L’agriculture face aux défis de l’énergie et de la biodiversité
Intervention prononcée par Jacques Le Cacheux, professeur, directeur des études à l’Observatoire français des conjonctures économiques (OFCE), lors de la table-ronde Quelle politique agricole au défi de la crise alimentaire modiale ? du 9 juin 2008.
Sur la politique agricole commune, sur ses objectifs et ses coûts, je partage largement son diagnostic. C’est moins cher que la politique américaine, c’est même beaucoup moins cher : les projections du budget européen à l’horizon 2013 (c’est-à-dire à la fin de la période de programmation actuelle) montrent qu’on atteint 0,3% du RMB européen, c’est ridiculement faible. Lucien Bourgeois a parlé des bénéfices de Total et de quelques autres entreprises. Les ordres de grandeur sont en effet similaires.
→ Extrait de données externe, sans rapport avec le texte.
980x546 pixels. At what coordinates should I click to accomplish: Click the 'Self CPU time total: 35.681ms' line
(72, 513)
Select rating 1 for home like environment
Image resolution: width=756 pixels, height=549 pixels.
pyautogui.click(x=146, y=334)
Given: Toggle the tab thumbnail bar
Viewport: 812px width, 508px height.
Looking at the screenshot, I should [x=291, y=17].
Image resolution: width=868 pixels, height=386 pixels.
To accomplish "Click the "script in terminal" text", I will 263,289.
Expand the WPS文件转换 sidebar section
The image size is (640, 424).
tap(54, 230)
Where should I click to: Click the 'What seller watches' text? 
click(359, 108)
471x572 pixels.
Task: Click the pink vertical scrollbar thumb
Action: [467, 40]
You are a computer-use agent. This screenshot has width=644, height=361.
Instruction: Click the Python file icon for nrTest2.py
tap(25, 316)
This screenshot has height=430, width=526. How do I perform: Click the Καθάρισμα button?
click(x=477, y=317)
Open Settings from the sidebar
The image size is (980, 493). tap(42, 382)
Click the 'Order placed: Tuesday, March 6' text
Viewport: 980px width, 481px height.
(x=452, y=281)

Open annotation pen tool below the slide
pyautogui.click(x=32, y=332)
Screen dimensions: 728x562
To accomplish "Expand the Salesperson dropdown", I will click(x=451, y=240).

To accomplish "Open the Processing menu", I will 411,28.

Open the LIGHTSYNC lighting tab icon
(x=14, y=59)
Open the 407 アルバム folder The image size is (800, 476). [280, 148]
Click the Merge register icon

Il faut donc arrêter de dire que c’est énorme. Et surtout il faut considérer que les dépenses agricoles sont presque exclusivement européennes et n’affectent que très peu les budgets nationaux. Quand on regarde l’ensemble : budgets nationaux + budget européen, c’est peu par rapport aux autres secteurs. Là-dessus, je pense qu’il y a un faux procès. Les années qui nous séparent du fameux discours de Tony Blair (« L’agriculture est une activité du passé, les politiques de la recherche sont des politiques d’avenir, il faut donc se tourner vers l’avenir et non vers le passé… ») ont largement montré combien ce diagnostic était erroné.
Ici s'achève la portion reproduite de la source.